• **GIVEN REQUEST A**
Reproduce the text on the parser's block and inline states word for word, everything from "<h1> <h2> <h3>" down to "event data nl)".

• **READING TEXT**
* begin *

Inside the body, content is processed by two states, in-block and in-inline. The first handles block level elements, while the second handles inline level elements. They are kept separate because inline level elements cannot contain block level elements. These two states ensure balancing of start and end tags for elements; the open-tag and close-tag functions (see Functions used by the state machine) take care of ensuring correct nesting of elements, and enforcing rules such as that a p element cannot contain other p elements and so on.

FSM states +≡

in-block: [
 comment: (cb 'comment data)
 whitespace: ( )
 
 <h1> <h2> <h3> <h4> <h5> <h6> <address> <p> <li> <dt> <dd>
 <td> <th> <legend> <caption>
  (open-tag block-stack event data) in-inline (close-all inline-stack)
 <pre> (open-tag block-stack event data) in-pre (close-all inline-stack)
 
 <ul> <ol> <dl> <div> <center>
 <blockquote> <form> <fieldset> <table> <noscript>
 <tr> <colgroup> <thead> <tfoot> <tbody> <ins> <del>
  (open-tag block-stack event data nl)

* end *

• **GIVEN REQUEST B**
Edit the records from their first line down through the line containing "Looking at the screenshot, I should (x=9, y=187)." by replacing "checkbox" with "tick box" and leaving everything else unchanged. Give back only those lines.

• **RECORDED DATA**
* begin *

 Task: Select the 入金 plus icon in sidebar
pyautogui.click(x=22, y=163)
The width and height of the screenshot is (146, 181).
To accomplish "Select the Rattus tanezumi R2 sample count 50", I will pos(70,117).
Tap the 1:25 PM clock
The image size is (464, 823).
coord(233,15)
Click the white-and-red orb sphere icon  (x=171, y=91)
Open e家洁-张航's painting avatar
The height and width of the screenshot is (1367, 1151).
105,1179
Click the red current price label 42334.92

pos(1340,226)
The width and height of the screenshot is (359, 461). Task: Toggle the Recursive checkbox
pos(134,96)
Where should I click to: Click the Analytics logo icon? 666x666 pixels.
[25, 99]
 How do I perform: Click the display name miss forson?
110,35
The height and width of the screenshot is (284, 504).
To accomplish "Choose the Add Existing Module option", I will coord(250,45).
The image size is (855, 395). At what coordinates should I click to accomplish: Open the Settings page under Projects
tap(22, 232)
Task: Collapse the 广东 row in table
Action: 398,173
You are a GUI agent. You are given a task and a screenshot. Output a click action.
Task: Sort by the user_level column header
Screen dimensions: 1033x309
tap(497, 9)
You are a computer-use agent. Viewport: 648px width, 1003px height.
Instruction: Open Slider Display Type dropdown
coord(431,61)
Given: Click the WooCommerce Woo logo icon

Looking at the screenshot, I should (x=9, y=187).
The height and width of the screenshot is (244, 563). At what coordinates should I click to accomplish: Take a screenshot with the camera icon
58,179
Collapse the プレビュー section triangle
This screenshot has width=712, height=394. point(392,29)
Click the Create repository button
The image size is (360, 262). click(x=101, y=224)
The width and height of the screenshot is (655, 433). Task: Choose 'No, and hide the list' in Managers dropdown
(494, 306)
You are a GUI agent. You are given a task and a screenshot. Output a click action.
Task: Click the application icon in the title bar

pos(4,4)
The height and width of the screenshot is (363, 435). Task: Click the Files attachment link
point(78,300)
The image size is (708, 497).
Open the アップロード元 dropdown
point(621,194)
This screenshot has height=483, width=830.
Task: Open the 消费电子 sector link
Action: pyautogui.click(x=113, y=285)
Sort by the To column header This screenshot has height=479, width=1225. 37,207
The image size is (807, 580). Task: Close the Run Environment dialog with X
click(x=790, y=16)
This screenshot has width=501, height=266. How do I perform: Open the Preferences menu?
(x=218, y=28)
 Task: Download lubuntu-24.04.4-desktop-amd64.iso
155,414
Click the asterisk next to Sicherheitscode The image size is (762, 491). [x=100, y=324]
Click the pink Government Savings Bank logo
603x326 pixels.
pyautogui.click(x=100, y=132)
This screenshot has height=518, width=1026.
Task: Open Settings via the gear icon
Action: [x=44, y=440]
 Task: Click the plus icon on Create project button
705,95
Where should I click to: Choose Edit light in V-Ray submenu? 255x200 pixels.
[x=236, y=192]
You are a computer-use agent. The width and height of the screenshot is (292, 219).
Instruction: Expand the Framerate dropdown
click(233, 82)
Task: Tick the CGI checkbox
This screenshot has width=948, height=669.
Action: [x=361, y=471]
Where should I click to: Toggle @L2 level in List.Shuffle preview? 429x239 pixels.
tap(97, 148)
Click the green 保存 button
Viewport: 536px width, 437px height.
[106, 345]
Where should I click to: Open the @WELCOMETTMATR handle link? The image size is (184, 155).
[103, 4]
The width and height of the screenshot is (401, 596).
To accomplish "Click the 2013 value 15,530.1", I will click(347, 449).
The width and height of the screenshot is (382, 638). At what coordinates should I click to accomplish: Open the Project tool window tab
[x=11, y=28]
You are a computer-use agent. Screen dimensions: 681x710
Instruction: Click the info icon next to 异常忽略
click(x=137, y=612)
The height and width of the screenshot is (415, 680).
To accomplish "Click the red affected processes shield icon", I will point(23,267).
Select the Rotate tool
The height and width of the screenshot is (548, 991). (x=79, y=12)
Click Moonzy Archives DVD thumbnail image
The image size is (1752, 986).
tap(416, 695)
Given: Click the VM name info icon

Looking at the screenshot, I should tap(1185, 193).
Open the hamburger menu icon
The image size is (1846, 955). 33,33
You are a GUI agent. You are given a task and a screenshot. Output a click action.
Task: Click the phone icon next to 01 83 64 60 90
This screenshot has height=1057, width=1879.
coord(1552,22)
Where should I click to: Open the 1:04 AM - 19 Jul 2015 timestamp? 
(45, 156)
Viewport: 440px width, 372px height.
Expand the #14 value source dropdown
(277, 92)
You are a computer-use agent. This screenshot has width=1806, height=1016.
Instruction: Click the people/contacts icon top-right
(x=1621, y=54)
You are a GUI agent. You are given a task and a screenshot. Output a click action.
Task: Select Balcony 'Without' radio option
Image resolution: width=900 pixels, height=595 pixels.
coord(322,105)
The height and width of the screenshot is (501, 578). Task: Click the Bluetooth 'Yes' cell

* end *

• **EXERCISE RESULT A**
<h1> <h2> <h3> <h4> <h5> <h6> <address> <p> <li> <dt> <dd>
 <td> <th> <legend> <caption>
  (open-tag block-stack event data) in-inline (close-all inline-stack)
 <pre> (open-tag block-stack event data) in-pre (close-all inline-stack)
 
 <ul> <ol> <dl> <div> <center>
 <blockquote> <form> <fieldset> <table> <noscript>
 <tr> <colgroup> <thead> <tfoot> <tbody> <ins> <del>
  (open-tag block-stack event data nl)

• **EXERCISE RESULT B**
 Task: Select the 入金 plus icon in sidebar
pyautogui.click(x=22, y=163)
The width and height of the screenshot is (146, 181).
To accomplish "Select the Rattus tanezumi R2 sample count 50", I will pos(70,117).
Tap the 1:25 PM clock
The image size is (464, 823).
coord(233,15)
Click the white-and-red orb sphere icon  (x=171, y=91)
Open e家洁-张航's painting avatar
The height and width of the screenshot is (1367, 1151).
105,1179
Click the red current price label 42334.92

pos(1340,226)
The width and height of the screenshot is (359, 461). Task: Toggle the Recursive tick box
pos(134,96)
Where should I click to: Click the Analytics logo icon? 666x666 pixels.
[25, 99]
 How do I perform: Click the display name miss forson?
110,35
The height and width of the screenshot is (284, 504).
To accomplish "Choose the Add Existing Module option", I will coord(250,45).
The image size is (855, 395). At what coordinates should I click to accomplish: Open the Settings page under Projects
tap(22, 232)
Task: Collapse the 广东 row in table
Action: 398,173
You are a GUI agent. You are given a task and a screenshot. Output a click action.
Task: Sort by the user_level column header
Screen dimensions: 1033x309
tap(497, 9)
You are a computer-use agent. Viewport: 648px width, 1003px height.
Instruction: Open Slider Display Type dropdown
coord(431,61)
Given: Click the WooCommerce Woo logo icon

Looking at the screenshot, I should (x=9, y=187).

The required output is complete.